Ipsen (Euronext: IPN; ADR: IPSEY) today announced that it has submitted a Supplemental New Drug Application to the U.S. Food and Drug Administration (FDA) for Somatuline® Depot 120mg injection for the treatment of gastroenteropancreatic neuroendocrine tumors (GEP-NETs).
In the European Union, Ipsen has submitted national marketing authorization variations for Somatuline® Autogel® 120mg injection to the drug regulatory authorities in 25 countries of the European Union.
Following EU and US submissions, Ipsen intends to implement worldwide submission roll-out.
Regulatory submission is supported by the results of the CLARINET® Phase III study, which demonstrated the antiproliferative effect of Somatuline® in the treatment of patients with GEP-NETs. The data from CLARINET® showed that investigational treatment with Somatuline® substantially prolonged time to disease progression or death versus placebo (hazard ratio 0.47, p=0.0002).

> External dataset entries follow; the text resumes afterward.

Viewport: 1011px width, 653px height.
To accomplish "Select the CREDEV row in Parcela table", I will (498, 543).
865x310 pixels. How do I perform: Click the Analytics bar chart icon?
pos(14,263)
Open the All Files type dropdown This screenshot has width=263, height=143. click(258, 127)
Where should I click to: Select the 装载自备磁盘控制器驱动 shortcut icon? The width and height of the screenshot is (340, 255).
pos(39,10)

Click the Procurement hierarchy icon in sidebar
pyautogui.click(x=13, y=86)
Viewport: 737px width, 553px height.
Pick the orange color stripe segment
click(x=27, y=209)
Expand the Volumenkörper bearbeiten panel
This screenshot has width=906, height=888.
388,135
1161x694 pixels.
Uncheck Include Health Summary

Safety data generated from the CLARINET® study were consistent with the known safety profile of Somatuline®.
Marc de Garidel, Chairman and Chief Executive Officer of Ipsen stated: "There are significant unmet medical needs among GEP-NET patients and Ipsen is committed to help address them. The submission of supplemental marketing authorization applications in the US and variations in Europe for Somatuline® is evidence of our commitment to targeted oncology, and we are pleased to be able to submit them in our planned timeframe."

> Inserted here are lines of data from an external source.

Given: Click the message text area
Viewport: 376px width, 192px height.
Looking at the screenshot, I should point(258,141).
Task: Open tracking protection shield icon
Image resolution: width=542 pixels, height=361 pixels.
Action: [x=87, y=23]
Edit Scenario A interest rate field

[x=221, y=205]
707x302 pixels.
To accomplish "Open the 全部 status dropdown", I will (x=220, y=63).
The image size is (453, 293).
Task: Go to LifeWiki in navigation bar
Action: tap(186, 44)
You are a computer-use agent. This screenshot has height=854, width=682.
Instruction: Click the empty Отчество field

The data from CLARINET® is purely investigational, as Somatuline® is not authorized for the indication of antiproliferative treatment of gastroenteropancreatic neuroendocrine tumors (GEP-NETs) in any market. In many countries where it is marketed as Somatuline® Autogel®, Somatuline® is approved for treatment of acromegaly and for the symptoms associated with neuroendocrine tumors, which can include the treatment of GEP-NET patients experiencing symptoms from carcinoid syndrome, and Somatuline® is approved in many countries for the treatment of acromegaly. Somatuline® Depot is approved in the US for the treatment of acromegaly but not for the treatment of GEP-NETs or the symptoms thereof.